L’Open Vld est plus divisé que jamais, au bord de la rupture. Le président Tom Ongena devait se justifier, en bureau de parti élargi ce matin. Pourquoi a-t-il choisi le cabinettard Paul Van Tigchelt pour remplacer le démissionnaire ministre de la Justice Vincent Van Quickenborne ? Gwendolyn Rutten, déçue qu’on ne l’ait pas considérée pour prendre le relais, a annoncé tourner le dos à la politique nationale dans un post publié sur Facebook.

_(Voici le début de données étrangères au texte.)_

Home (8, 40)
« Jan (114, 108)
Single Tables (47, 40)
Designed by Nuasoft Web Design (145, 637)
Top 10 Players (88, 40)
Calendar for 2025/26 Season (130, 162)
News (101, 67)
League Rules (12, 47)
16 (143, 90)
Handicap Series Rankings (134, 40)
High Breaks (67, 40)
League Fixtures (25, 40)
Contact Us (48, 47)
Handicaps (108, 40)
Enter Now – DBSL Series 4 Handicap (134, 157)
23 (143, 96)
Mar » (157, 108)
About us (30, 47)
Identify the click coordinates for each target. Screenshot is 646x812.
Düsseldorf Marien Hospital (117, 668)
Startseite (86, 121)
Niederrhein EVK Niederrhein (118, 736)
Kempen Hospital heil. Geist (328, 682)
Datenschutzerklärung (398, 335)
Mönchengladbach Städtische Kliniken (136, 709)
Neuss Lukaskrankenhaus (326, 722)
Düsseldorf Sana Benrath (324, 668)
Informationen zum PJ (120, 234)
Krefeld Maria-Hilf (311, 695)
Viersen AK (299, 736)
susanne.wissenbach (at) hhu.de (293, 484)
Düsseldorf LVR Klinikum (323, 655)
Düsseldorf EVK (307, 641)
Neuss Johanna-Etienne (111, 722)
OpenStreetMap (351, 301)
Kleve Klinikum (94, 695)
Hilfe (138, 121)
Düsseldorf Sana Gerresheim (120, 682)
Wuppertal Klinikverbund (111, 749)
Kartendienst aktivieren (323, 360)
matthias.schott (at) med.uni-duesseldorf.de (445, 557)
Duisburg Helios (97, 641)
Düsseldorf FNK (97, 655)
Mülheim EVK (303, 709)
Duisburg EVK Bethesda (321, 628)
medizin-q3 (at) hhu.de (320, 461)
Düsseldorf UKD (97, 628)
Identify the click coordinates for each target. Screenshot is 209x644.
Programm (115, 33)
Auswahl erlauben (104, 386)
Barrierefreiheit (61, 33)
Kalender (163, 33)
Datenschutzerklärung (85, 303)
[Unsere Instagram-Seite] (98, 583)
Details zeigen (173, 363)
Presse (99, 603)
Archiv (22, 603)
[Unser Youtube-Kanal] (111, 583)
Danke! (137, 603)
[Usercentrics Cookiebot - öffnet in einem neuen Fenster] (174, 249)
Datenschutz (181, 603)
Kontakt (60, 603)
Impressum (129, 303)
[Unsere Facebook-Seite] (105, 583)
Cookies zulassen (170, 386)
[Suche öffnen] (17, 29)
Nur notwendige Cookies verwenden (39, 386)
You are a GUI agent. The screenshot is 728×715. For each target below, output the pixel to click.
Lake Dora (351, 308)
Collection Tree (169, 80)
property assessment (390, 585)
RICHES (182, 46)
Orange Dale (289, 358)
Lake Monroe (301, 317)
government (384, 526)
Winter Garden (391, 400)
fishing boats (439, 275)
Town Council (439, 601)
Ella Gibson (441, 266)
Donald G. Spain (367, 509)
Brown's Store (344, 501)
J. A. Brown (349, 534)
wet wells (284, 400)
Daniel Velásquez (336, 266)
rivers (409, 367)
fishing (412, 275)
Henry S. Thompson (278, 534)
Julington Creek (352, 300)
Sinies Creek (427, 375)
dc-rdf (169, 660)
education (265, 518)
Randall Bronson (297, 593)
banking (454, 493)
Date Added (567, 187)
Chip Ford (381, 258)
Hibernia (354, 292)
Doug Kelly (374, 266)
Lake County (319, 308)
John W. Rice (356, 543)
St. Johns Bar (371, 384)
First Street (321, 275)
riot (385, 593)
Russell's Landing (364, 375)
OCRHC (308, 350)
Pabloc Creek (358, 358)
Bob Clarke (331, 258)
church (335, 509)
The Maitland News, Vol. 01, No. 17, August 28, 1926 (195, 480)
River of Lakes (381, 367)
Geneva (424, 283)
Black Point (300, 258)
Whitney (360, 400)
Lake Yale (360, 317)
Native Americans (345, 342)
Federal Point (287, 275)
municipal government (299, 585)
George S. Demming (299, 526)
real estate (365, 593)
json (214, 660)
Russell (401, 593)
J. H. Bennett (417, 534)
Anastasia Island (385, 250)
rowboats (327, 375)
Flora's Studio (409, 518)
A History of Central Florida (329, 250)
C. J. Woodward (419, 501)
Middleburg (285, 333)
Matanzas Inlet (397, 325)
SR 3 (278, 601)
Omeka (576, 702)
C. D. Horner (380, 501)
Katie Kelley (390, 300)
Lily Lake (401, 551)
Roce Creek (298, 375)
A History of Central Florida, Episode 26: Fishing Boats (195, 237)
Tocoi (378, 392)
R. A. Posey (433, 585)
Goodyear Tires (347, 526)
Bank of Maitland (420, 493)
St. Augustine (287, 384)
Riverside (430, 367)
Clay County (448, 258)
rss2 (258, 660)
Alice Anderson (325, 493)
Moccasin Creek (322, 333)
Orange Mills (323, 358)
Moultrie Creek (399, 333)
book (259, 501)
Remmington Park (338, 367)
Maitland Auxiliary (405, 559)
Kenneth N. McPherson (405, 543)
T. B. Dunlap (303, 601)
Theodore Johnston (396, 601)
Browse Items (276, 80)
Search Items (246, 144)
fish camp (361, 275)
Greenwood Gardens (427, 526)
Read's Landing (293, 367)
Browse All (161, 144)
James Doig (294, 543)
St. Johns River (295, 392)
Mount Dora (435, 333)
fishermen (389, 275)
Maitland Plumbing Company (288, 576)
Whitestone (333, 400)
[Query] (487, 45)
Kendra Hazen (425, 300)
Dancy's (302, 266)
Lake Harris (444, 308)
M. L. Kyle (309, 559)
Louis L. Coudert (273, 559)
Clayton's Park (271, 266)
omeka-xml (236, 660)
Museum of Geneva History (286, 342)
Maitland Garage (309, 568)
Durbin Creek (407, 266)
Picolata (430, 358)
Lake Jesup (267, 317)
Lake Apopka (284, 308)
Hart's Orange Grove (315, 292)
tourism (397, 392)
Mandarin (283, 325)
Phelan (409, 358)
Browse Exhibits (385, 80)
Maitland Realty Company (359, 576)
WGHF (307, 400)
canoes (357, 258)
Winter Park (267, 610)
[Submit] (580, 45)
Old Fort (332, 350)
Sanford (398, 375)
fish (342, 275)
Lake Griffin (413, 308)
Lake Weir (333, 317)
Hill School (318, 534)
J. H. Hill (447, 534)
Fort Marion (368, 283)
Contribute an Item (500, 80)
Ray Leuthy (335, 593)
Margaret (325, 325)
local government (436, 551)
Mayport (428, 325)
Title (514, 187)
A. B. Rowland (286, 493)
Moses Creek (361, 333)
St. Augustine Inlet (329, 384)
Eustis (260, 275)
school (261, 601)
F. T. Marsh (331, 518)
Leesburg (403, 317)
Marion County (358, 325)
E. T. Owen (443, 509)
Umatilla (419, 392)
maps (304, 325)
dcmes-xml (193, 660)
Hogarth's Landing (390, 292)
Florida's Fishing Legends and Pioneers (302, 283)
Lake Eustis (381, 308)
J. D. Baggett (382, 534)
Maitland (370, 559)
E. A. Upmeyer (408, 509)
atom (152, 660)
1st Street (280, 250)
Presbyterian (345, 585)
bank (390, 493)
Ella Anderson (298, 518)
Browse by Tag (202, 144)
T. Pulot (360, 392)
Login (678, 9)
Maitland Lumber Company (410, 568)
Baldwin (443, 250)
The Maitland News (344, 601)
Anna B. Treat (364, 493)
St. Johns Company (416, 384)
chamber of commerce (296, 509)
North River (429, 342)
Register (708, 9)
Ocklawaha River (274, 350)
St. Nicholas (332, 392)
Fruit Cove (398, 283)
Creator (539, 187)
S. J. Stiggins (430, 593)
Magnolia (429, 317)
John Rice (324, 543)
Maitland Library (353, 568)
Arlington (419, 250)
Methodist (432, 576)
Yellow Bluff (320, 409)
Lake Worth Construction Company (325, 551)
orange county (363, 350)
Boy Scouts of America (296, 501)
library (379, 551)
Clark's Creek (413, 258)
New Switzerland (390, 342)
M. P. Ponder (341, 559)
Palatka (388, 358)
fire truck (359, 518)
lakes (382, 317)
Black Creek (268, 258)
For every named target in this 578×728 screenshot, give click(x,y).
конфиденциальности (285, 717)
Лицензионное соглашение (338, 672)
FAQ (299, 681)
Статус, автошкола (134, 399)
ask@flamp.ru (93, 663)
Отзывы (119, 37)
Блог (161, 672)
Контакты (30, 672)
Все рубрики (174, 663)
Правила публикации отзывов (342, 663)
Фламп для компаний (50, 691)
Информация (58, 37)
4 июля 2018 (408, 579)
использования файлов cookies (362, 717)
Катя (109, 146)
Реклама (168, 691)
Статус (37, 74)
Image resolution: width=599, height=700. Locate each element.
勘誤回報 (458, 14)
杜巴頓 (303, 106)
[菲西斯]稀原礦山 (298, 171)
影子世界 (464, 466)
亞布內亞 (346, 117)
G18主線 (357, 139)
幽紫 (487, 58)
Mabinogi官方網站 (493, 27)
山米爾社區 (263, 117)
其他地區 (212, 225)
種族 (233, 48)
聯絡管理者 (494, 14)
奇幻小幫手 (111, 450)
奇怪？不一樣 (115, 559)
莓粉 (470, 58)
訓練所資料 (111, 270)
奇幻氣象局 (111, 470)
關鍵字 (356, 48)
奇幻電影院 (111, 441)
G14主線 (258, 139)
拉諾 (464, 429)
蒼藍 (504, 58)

Dénonçant un parti libéral qui fait fi de tout principe démocratique dans son fonctionnement, elle a été rejointe par de nombreux cadres Vld, qui lui ont, d’une manière ou d’une autre, manifesté leur soutien. Mercedes Van Volcem, qui siège avec elle au Parlement flamand, estime que les libéraux flamands ont « désespérément besoin de la femme la plus forte du parti ». La députée flamande et collègue de Gwendolyn Rutten espère la faire revenir sur sa décision. Sur X (ex-Twitter), elle a indiqué qu’il était « temps qu’Alexander De Croo et Vincent Van Quickenborne apprennent à composer avec les gens et leur talent ».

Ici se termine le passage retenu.